La desvinculación de los EAU, un miembro de larga trayectoria dentro del organismo, amenaza con debilitar la cohesión del grupo, que tradicionalmente ha intentado proyectar una imagen de unidad frente a las fluctuaciones de precios y las cuotas de producción.
El ministro de Energía de los EAU, Suhail Mohamed al-Mazrouei, explicó a Reuters que la medida responde a una revisión exhaustiva de las estrategias energéticas de la potencia regional, descartando haber consultado previamente la decisión con Arabia Saudita, líder de facto de la organización.
Impacto en el Estrecho de Ormuz y el mercado global
La salida de los EAU también incluye su retiro de la alianza ampliada conocida como OPEP+.
Esta decisión ocurre en un momento crítico, donde los productores del Golfo enfrentan severas dificultades para exportar crudo a través del Estrecho de Ormuz debido a las constantes amenazas y ataques contra embarcaciones tras el estallido del conflicto iraní.

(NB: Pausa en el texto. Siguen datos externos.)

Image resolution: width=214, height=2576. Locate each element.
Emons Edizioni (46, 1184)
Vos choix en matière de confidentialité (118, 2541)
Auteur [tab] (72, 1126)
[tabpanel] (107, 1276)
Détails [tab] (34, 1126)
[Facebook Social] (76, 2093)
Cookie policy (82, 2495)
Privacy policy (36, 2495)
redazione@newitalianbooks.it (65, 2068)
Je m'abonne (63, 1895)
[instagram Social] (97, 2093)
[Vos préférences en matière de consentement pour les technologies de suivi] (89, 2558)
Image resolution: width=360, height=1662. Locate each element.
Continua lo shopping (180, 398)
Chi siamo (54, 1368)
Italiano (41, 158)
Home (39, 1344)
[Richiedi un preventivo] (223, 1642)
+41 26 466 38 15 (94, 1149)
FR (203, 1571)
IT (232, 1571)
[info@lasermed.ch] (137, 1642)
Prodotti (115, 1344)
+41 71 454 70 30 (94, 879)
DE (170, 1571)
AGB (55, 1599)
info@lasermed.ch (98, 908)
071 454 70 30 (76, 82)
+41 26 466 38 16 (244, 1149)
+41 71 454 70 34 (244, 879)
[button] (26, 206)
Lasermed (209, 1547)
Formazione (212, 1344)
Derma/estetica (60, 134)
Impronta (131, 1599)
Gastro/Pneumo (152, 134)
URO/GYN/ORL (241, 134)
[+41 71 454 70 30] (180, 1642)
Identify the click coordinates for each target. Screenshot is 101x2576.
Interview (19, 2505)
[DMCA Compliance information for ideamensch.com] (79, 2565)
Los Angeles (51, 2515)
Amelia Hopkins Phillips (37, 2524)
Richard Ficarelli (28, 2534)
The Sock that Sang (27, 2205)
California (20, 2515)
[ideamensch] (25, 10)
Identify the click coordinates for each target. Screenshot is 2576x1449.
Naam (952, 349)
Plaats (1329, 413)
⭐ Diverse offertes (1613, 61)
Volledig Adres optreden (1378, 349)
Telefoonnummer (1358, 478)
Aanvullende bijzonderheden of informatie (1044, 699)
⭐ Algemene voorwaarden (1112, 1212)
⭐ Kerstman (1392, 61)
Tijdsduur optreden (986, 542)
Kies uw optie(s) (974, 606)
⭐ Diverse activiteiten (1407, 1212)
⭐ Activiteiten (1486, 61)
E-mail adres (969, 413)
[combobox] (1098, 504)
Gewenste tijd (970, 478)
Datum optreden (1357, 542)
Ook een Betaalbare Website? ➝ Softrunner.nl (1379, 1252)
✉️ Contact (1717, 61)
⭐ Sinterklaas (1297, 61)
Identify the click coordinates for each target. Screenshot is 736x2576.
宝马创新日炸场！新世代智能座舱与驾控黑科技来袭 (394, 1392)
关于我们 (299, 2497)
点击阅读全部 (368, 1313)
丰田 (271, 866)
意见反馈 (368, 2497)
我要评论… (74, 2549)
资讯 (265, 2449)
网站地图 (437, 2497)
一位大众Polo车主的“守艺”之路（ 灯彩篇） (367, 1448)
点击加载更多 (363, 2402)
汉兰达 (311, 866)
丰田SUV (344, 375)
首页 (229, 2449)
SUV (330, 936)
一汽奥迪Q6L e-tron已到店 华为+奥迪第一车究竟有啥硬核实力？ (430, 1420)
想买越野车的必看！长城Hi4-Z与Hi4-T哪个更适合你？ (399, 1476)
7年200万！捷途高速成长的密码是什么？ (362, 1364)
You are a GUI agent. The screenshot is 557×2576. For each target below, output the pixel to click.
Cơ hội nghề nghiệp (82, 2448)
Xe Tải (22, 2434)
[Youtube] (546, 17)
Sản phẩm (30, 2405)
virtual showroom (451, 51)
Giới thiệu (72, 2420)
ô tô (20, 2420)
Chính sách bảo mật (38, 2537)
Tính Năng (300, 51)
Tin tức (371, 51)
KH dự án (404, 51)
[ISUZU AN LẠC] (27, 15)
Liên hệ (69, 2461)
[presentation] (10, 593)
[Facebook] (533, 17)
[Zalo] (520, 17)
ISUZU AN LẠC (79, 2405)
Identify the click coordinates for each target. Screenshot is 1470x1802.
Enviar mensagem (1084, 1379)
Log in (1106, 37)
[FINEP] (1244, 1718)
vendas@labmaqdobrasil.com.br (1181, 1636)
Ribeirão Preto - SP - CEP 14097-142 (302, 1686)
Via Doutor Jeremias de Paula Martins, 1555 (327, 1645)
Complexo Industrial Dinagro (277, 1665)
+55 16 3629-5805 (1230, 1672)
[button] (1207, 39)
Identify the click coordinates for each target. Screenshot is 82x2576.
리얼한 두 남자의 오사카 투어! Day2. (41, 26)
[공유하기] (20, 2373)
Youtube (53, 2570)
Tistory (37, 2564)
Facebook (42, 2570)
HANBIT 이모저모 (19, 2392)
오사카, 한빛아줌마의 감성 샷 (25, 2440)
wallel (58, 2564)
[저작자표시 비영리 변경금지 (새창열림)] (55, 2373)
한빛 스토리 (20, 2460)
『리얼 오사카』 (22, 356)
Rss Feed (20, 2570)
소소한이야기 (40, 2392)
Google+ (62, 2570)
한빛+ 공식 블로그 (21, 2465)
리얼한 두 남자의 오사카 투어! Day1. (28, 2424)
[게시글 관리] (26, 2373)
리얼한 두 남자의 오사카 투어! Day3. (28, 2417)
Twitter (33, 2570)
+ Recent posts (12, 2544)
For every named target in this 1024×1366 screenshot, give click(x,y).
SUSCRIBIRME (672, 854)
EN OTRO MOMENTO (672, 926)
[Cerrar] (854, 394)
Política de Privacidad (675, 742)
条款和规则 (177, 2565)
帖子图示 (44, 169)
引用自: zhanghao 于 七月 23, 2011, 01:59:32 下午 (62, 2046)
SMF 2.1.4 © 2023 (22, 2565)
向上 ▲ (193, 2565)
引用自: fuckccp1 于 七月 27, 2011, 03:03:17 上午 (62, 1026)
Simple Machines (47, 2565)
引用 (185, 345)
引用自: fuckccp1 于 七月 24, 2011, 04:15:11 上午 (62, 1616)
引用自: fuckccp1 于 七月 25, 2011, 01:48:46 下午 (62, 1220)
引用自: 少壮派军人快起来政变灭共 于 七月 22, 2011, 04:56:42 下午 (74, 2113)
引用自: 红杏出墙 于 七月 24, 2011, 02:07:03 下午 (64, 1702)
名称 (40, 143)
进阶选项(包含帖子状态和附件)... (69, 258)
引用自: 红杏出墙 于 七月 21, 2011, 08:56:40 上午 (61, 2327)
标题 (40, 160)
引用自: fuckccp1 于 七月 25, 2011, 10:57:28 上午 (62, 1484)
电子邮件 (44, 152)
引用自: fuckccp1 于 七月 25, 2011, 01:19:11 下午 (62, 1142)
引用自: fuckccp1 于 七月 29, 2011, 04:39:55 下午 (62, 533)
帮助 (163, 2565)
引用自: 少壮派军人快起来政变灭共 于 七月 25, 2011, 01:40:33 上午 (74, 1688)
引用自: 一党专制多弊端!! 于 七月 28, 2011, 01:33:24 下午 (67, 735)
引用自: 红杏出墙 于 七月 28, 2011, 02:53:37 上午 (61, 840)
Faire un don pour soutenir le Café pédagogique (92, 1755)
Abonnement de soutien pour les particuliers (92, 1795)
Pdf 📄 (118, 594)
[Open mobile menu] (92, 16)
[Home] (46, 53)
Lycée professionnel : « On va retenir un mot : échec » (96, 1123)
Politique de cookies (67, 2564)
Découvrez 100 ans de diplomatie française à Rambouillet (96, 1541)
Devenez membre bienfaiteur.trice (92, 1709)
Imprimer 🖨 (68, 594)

Por este estrecho transita normalmente una quinta parte del suministro mundial de petróleo y gas natural licuado (GNL).
Pese a la magnitud del anuncio, el ministro al-Mazrouei señaló que el impacto inmediato en el mercado internacional podría ser limitado, dada la parálisis parcial de los envíos que ya afecta a la región por la situación de seguridad en el estrecho.
No obstante, la pérdida de un aliado estratégico supone un desafío operativo para la OPEP en su intento por regular los niveles de producción global.